Se sorprendió al verme con una camiseta de Leonard Cohen. «¿Pero ahora escucháis eso?», me preguntó con socarronería. «¡Si es de mi época!», añadió. Era un verano del noventa y pico, aquel verano inolvidable en el que ABC de Sevilla se cruzó para siempre en ... mi camino, junto a un grupo de compañeros becarios que se convirtieron desde entonces en grandes amigos. Quizá por esa alusión, siempre lo asocié con el cantante canadiense. Pero había bastantes más paralelismos: su tono de voz cavernoso, su imponente presencia, su aire de maldito. Después de años malgastando el tiempo y las pupilas en una carrera, la de Periodismo, sobrepoblada de profesores mediocres y sin alma, encontrarme con Tomás al otro lado de la mesa, en la sección de Local de ABC de Sevilla, era algo parecido a palpar por fin la esencia del oficio. Porque él, como su querido Antonio de la Torre, era Periodismo puro, sin florituras ni poses, sin aspavientos ni construcciones teóricas. Llenar cada día la página, y hacerlo con el enfoque adecuado, sin cortarse un pelo en repartir estopa cuando tocaba, en eso consistía la profesión.
Desde que lo conocí, le atribuí un pasado como boxeador, que no hice ningún esfuerzo por desmentir. Su rostro cuarteado y su nariz algo chata animaban a pensarlo. También el modo que tenía de teclear, con pocos dedos pero de forma furibunda, como si luchara contra las palabras, como si peleara a la contra, buscando un uppercut fulminante. Escribía rápido, y ese aire ligero se notaba en sus columnas, que siempre iban al meollo, evitando cualquier rodeo. Tenía dentro el veneno nervioso del periodismo. Y estaba de vuelta del lumpen y la calle. «No bebáis mucho», nos aconsejaba, y aquella advertencia sonaba a testimonio de un superviviente del infierno.

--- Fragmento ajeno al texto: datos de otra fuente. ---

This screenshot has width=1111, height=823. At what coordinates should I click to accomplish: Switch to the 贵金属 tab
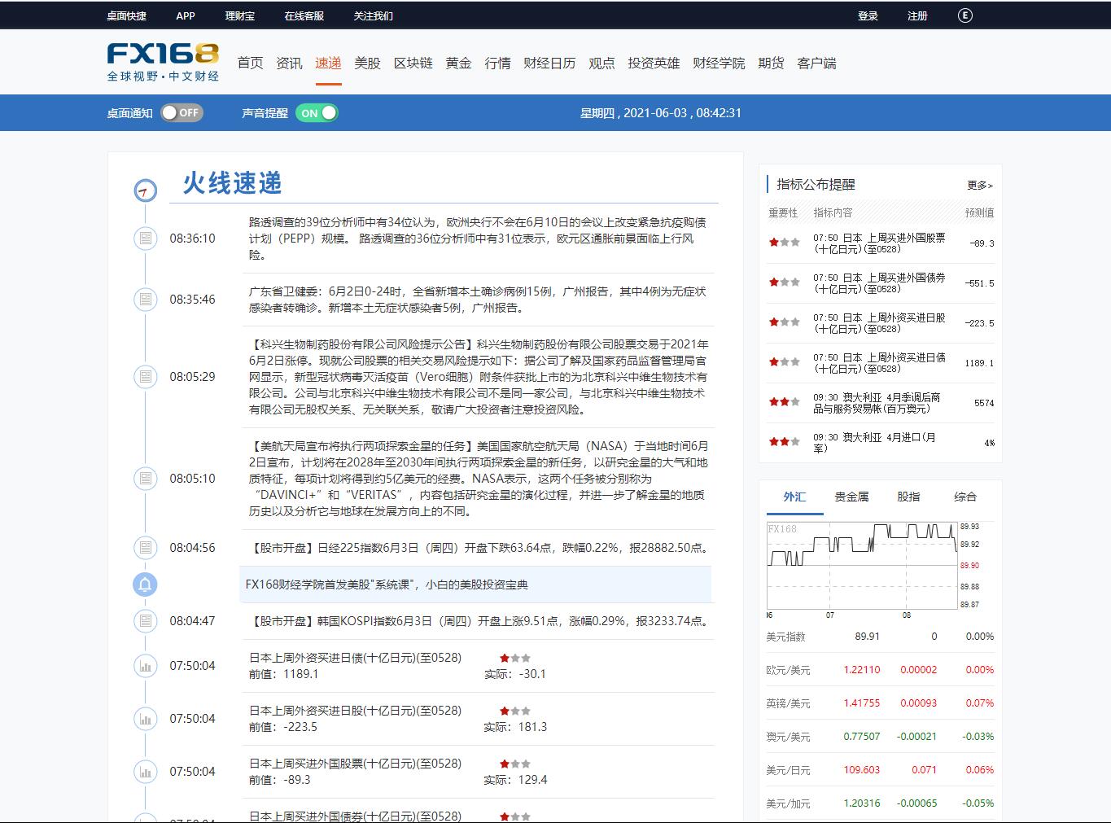click(851, 497)

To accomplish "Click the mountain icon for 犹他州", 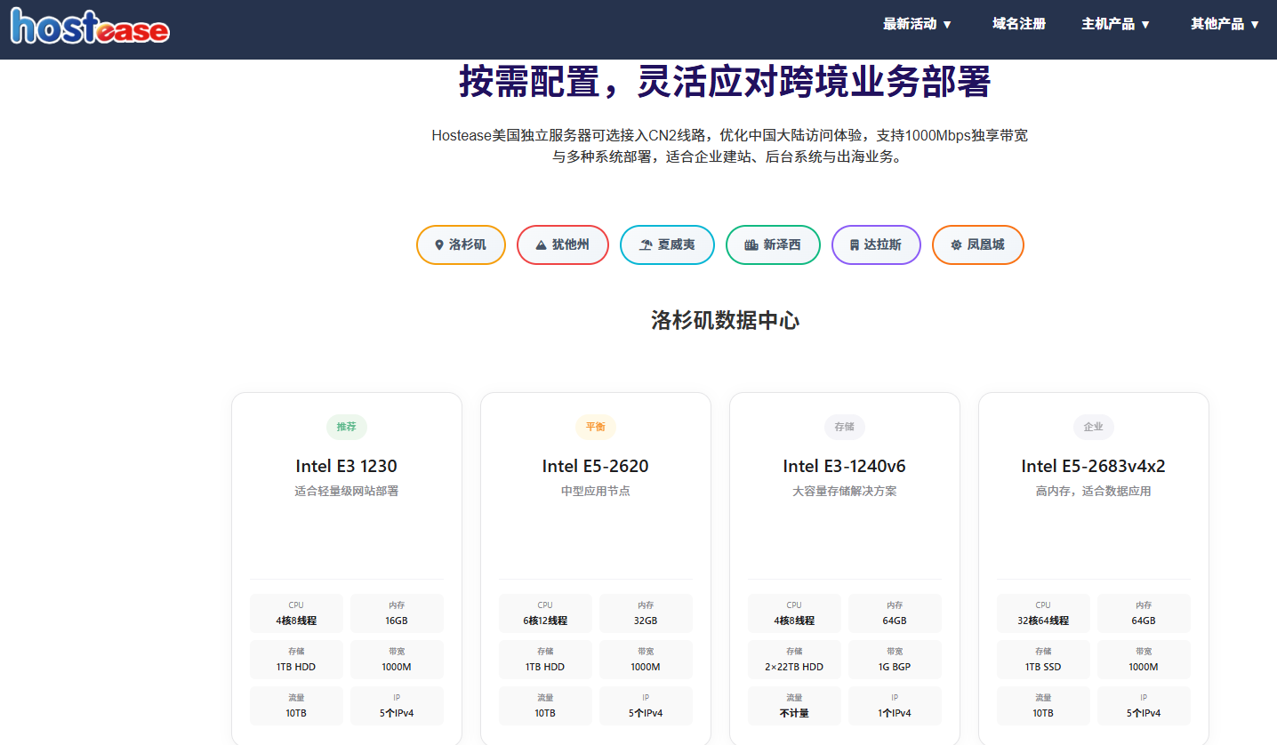I will pyautogui.click(x=541, y=245).
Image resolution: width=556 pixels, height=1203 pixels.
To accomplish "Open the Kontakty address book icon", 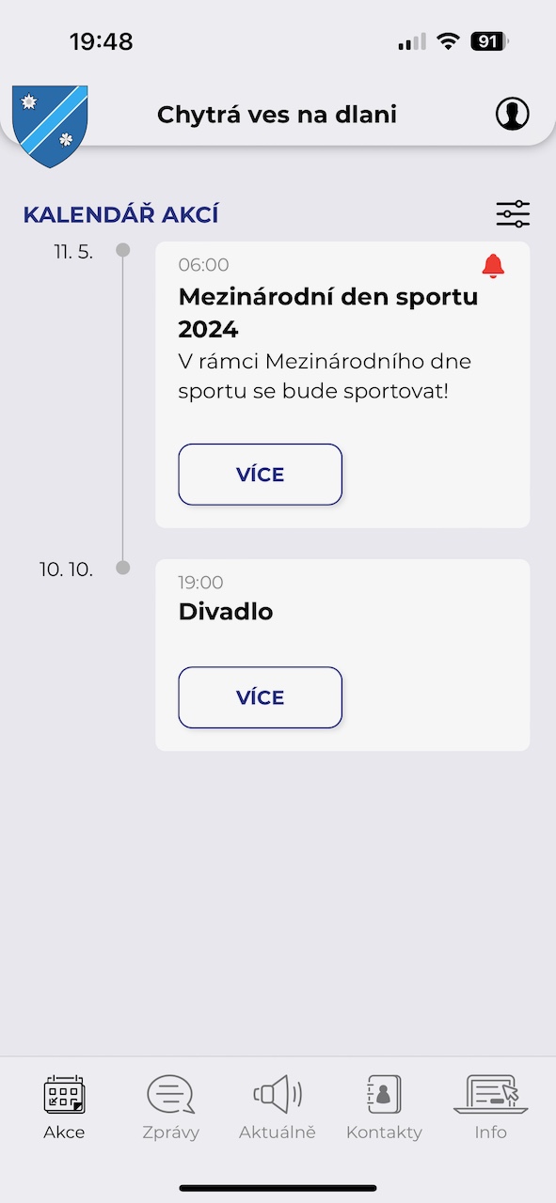I will 384,1095.
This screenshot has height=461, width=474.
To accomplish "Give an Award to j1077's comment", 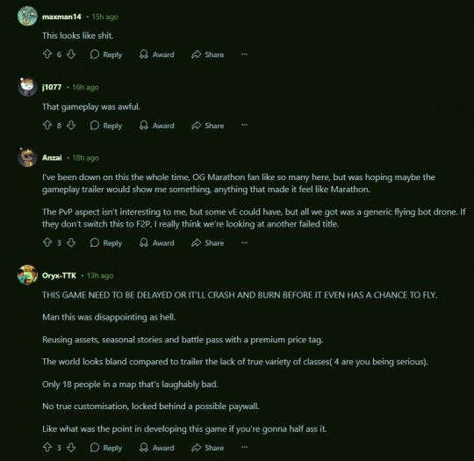I will [x=157, y=126].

Era Rocky Graziano, pero también De Niro en Toro Salvaje, por momentos me recordaba a Karl Marlden, o más bien a una mezcla imposible de Marlden y Brando, como si los dos personajes se hubieran fusionado en el estibador Terry Malloy de la Ley del Silencio. Tomás Balbontín debió de haber existido siempre en blanco y negro, como si habitara una película de Howard Hawks o Richard Brooks, El Cuarto poder, por ejemplo. Tenía una de esas presencias rotundas que producen magnetismo, y su forma de hablar, buscando siempre la complicidad, con esa mirada inteligente surcada de arrugas, invitaba de forma inmediata a la adhesión. En todos los años siguientes, nunca escuché a nadie hablar mal de él, a pesar de que pocos periodistas sevillanos han repartido más cera.
Pasaba también con Leonard Cohen. Nadie como él ha cantado de forma más elegante un polvo, y nada menos que con Janis Joplin en el Chelsea Hotel. El estilo, decía Flaubert, es una manera absoluta de ver las cosas. Si de algo iba sobrado Tomás Balbontín era de estilo. Qué envidia de los que, por ahí arriba, lo estén ahora disfrutando.